=== Section Start ===

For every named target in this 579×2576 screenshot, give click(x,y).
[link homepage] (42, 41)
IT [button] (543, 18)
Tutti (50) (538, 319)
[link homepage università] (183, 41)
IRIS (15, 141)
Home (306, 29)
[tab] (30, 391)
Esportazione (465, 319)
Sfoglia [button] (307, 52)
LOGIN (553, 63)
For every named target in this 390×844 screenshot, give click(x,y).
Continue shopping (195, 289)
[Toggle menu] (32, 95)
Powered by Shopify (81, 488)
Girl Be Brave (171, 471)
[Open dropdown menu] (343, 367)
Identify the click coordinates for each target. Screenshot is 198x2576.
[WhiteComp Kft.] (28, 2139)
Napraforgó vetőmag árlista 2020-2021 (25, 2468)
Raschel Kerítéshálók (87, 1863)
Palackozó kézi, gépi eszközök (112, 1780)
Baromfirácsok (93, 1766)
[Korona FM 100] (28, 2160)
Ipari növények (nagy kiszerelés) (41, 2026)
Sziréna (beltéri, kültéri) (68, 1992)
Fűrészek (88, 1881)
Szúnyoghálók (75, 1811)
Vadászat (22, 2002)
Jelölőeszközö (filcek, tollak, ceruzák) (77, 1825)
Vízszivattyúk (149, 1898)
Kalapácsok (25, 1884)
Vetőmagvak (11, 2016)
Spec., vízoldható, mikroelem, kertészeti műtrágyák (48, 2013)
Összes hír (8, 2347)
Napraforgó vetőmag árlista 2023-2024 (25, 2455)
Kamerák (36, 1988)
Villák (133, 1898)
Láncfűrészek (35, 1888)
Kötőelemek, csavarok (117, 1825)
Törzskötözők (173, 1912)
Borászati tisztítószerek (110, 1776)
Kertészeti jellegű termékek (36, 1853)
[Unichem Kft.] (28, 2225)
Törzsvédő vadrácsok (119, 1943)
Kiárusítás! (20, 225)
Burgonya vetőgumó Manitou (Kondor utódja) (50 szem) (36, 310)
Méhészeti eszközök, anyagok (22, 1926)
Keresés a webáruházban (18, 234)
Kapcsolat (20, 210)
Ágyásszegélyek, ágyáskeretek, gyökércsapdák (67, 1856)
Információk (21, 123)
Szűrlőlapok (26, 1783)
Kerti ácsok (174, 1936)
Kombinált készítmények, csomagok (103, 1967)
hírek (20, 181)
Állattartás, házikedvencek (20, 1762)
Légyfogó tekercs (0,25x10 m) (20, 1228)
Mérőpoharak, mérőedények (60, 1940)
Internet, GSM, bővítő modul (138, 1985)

=== Section End ===

Problem to solve: Starting at the first line, transcribe the material through to the last.

Your solution:
For every named target in this 579×2576 screenshot, give click(x,y).
[link homepage] (42, 41)
IT [button] (543, 18)
Tutti (50) (538, 319)
[link homepage università] (183, 41)
IRIS (15, 141)
Home (306, 29)
[tab] (30, 391)
Esportazione (465, 319)
Sfoglia [button] (307, 52)
LOGIN (553, 63)
For every named target in this 390×844 screenshot, give click(x,y).
Continue shopping (195, 289)
[Toggle menu] (32, 95)
Powered by Shopify (81, 488)
Girl Be Brave (171, 471)
[Open dropdown menu] (343, 367)
Identify the click coordinates for each target. Screenshot is 198x2576.
[WhiteComp Kft.] (28, 2139)
Napraforgó vetőmag árlista 2020-2021 (25, 2468)
Raschel Kerítéshálók (87, 1863)
Palackozó kézi, gépi eszközök (112, 1780)
Baromfirácsok (93, 1766)
[Korona FM 100] (28, 2160)
Ipari növények (nagy kiszerelés) (41, 2026)
Sziréna (beltéri, kültéri) (68, 1992)
Fűrészek (88, 1881)
Szúnyoghálók (75, 1811)
Vadászat (22, 2002)
Jelölőeszközö (filcek, tollak, ceruzák) (77, 1825)
Vízszivattyúk (149, 1898)
Kalapácsok (25, 1884)
Vetőmagvak (11, 2016)
Spec., vízoldható, mikroelem, kertészeti műtrágyák (48, 2013)
Összes hír (8, 2347)
Napraforgó vetőmag árlista 2023-2024 (25, 2455)
Kamerák (36, 1988)
Villák (133, 1898)
Láncfűrészek (35, 1888)
Kötőelemek, csavarok (117, 1825)
Törzskötözők (173, 1912)
Borászati tisztítószerek (110, 1776)
Kertészeti jellegű termékek (36, 1853)
[Unichem Kft.] (28, 2225)
Törzsvédő vadrácsok (119, 1943)
Kiárusítás! (20, 225)
Burgonya vetőgumó Manitou (Kondor utódja) (50 szem) (36, 310)
Méhészeti eszközök, anyagok (22, 1926)
Keresés a webáruházban (18, 234)
Kapcsolat (20, 210)
Ágyásszegélyek, ágyáskeretek, gyökércsapdák (67, 1856)
Információk (21, 123)
Szűrlőlapok (26, 1783)
Kerti ácsok (174, 1936)
Kombinált készítmények, csomagok (103, 1967)
hírek (20, 181)
Állattartás, házikedvencek (20, 1762)
Légyfogó tekercs (0,25x10 m) (20, 1228)
Mérőpoharak, mérőedények (60, 1940)
Internet, GSM, bővítő modul (138, 1985)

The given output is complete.